In the entries that follow, how many lines include the string "Sort"? The answer is the number only.
++++ SUPPLIED DATA ++++
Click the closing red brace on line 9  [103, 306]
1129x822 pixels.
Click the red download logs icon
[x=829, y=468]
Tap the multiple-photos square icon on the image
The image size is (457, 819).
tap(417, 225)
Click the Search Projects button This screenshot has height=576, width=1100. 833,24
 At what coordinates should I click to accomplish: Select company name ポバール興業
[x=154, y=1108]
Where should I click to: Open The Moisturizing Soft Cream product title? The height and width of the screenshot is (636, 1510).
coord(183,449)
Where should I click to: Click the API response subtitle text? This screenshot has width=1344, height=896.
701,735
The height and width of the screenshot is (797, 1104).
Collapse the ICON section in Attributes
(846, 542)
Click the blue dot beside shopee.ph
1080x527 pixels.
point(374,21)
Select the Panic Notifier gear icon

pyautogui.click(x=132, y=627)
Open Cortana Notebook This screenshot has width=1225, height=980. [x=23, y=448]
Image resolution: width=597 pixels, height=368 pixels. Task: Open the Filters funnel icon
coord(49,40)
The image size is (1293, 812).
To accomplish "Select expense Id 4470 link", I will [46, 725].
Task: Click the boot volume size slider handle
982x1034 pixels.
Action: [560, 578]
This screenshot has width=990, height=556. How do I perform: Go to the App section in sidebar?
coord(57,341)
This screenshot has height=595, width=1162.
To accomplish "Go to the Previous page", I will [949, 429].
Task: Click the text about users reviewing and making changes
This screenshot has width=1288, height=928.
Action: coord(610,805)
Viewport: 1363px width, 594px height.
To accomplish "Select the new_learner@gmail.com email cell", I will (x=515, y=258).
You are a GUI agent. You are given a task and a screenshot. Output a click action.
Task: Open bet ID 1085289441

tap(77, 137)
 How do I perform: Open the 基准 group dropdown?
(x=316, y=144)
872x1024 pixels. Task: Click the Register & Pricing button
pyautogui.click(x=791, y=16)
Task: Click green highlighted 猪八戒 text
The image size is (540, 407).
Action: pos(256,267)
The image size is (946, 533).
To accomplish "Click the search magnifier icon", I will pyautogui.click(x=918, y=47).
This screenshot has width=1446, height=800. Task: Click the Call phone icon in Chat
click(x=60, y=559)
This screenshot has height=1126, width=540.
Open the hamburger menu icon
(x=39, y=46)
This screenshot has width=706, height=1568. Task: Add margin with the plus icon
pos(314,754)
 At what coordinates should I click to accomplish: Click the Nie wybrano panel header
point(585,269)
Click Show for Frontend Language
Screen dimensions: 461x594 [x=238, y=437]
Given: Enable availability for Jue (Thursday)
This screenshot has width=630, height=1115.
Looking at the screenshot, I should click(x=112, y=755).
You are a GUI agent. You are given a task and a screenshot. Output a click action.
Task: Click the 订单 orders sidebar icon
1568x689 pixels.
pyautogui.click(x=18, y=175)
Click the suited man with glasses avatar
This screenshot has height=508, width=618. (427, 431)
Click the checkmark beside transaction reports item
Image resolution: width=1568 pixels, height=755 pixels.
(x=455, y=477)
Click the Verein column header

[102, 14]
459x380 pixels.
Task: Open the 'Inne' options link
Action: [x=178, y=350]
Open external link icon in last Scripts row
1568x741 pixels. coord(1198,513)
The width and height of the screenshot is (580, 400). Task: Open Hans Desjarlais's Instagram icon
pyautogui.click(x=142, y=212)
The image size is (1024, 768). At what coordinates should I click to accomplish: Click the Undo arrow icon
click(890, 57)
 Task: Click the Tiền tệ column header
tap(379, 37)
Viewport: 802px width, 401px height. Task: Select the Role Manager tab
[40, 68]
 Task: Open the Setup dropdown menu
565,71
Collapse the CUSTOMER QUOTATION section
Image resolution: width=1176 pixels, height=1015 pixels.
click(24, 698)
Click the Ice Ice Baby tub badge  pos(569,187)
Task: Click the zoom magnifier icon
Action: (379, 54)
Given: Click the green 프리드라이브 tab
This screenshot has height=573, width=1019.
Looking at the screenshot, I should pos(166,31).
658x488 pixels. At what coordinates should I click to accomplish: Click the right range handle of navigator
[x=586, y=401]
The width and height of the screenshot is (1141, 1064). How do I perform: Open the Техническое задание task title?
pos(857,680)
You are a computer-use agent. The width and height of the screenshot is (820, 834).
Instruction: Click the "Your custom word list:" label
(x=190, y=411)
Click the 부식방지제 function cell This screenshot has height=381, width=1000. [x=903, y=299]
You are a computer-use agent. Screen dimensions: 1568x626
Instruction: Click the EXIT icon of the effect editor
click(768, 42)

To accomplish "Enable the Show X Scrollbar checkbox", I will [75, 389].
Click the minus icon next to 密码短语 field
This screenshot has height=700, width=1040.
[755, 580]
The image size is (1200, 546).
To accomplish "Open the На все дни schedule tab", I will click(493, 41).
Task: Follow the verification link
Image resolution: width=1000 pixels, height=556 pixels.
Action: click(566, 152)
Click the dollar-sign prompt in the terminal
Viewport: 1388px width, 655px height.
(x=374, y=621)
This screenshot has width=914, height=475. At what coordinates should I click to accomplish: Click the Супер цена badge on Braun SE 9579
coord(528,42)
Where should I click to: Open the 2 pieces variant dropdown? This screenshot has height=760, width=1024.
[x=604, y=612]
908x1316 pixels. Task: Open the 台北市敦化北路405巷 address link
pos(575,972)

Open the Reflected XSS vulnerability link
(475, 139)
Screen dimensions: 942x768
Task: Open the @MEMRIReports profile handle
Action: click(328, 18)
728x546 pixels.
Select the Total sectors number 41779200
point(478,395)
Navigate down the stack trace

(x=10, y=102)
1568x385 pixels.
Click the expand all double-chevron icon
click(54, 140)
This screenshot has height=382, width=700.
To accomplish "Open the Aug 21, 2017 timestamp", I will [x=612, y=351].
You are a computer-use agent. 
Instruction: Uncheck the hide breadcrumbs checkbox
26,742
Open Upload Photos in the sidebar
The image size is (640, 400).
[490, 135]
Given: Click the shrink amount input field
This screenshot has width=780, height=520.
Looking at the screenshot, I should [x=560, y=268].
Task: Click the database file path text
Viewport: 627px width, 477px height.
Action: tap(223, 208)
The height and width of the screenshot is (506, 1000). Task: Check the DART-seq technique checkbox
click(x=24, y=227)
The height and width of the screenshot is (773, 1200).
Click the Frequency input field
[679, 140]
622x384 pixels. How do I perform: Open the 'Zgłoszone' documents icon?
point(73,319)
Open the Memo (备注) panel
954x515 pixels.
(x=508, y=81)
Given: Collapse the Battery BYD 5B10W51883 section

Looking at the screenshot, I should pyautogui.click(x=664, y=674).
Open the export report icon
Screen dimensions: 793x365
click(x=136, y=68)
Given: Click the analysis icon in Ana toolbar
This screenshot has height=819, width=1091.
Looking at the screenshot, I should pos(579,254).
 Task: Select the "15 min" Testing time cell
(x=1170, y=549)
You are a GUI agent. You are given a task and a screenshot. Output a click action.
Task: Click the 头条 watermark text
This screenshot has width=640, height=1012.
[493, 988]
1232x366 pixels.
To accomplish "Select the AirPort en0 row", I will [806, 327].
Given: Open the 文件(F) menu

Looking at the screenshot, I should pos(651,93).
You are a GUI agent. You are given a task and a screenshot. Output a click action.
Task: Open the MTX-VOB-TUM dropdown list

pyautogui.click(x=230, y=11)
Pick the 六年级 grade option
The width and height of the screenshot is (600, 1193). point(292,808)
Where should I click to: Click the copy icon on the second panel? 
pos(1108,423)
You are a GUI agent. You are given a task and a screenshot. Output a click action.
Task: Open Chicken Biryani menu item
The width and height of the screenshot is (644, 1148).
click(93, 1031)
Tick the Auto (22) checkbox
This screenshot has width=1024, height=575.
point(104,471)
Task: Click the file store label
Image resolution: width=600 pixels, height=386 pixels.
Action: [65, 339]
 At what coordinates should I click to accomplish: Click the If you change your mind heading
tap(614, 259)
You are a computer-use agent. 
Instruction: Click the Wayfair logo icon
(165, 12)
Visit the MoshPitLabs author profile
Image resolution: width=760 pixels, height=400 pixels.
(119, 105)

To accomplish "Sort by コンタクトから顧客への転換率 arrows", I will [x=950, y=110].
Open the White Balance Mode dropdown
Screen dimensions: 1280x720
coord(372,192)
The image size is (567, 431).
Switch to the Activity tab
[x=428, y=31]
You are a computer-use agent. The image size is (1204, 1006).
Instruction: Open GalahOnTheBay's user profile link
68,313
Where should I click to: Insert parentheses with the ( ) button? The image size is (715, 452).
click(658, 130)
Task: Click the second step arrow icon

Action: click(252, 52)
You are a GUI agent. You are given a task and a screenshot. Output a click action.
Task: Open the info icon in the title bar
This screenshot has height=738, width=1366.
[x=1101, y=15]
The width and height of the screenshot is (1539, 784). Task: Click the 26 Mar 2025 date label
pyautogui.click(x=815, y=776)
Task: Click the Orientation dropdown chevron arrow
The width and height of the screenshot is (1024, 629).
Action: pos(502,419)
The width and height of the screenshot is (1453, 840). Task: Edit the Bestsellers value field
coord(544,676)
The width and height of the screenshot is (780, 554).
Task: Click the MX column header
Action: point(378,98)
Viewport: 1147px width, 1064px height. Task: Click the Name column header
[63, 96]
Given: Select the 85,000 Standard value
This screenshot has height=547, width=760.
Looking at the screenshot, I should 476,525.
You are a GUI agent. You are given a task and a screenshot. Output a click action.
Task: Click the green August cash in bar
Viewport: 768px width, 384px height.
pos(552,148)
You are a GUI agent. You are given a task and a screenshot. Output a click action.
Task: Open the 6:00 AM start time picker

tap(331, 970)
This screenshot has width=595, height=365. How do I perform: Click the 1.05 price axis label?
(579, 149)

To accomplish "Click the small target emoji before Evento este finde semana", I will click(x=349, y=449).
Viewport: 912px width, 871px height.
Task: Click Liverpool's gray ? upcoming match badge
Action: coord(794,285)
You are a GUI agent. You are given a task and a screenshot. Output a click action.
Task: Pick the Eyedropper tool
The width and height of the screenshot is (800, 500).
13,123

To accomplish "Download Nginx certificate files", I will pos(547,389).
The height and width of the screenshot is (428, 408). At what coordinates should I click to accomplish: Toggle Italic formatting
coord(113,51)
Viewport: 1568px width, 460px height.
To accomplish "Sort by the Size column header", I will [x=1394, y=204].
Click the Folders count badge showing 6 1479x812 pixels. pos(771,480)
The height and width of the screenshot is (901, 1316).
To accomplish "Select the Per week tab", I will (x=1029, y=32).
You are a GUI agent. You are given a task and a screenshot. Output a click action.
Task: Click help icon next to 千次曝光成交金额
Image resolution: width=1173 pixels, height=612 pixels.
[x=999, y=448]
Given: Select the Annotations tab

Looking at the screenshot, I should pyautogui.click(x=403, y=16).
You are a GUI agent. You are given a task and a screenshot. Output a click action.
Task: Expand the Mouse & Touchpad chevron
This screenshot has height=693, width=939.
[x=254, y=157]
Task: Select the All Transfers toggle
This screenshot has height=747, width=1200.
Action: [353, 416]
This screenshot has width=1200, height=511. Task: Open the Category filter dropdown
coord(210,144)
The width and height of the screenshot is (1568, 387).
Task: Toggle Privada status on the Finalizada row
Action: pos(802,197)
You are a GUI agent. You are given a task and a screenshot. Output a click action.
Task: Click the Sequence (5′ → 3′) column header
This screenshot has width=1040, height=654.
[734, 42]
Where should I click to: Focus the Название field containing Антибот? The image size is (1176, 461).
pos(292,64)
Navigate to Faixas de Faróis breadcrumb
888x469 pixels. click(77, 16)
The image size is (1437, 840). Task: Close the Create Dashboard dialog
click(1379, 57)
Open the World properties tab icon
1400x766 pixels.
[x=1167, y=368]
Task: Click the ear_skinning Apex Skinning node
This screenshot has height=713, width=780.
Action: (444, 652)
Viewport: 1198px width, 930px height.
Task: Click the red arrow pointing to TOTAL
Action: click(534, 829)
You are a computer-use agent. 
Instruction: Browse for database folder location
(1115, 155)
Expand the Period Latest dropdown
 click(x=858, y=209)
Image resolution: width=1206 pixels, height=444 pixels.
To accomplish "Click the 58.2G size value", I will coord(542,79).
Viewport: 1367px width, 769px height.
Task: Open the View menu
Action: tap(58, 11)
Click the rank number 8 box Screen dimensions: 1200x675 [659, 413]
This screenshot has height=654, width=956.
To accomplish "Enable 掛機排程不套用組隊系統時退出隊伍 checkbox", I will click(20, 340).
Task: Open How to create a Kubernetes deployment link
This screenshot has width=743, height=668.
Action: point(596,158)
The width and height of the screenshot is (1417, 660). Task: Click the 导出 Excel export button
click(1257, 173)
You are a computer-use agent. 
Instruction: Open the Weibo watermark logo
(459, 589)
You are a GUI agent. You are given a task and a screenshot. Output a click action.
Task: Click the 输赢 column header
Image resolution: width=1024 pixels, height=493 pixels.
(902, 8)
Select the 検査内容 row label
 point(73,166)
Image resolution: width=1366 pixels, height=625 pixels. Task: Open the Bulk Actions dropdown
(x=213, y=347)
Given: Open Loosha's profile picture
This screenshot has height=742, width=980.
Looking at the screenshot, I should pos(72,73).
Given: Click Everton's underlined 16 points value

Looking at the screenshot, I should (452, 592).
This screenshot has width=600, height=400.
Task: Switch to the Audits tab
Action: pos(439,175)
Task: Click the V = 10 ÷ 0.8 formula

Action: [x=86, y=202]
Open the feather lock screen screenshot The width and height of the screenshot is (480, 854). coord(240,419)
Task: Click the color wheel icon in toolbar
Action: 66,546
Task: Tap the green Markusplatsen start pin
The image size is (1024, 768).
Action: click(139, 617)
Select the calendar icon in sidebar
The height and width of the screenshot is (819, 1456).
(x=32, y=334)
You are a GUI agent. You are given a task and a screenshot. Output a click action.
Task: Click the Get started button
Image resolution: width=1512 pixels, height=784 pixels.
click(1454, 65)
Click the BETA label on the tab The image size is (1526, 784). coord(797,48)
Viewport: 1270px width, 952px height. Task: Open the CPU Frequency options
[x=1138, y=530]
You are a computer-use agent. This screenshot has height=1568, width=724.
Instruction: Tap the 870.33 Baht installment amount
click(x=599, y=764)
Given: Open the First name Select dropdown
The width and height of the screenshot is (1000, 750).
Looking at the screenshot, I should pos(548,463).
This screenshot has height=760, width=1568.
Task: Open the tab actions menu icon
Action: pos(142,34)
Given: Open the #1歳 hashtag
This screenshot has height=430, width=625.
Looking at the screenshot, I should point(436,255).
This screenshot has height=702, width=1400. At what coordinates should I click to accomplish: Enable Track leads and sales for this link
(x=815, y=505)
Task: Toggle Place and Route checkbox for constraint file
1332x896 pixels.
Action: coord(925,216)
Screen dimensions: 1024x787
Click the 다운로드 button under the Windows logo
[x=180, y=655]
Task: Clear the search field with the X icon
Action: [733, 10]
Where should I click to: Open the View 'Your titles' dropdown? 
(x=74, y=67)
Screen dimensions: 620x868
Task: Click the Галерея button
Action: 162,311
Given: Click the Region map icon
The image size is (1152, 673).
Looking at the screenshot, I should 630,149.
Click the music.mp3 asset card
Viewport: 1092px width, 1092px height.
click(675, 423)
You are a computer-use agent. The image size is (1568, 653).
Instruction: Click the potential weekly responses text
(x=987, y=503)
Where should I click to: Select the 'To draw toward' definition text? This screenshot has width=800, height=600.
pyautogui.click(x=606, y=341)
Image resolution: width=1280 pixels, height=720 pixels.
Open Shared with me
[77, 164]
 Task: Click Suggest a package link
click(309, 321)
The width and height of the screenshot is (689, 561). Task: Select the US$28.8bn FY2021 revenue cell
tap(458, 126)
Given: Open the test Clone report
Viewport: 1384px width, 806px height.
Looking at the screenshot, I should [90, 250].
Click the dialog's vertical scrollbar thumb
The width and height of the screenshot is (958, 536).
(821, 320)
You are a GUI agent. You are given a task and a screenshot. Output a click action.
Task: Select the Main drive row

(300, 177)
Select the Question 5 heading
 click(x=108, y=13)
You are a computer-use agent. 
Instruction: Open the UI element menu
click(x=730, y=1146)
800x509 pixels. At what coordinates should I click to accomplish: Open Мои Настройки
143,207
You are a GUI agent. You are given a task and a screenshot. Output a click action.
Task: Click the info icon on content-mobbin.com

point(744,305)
++++
* RESPONSE AREA *
2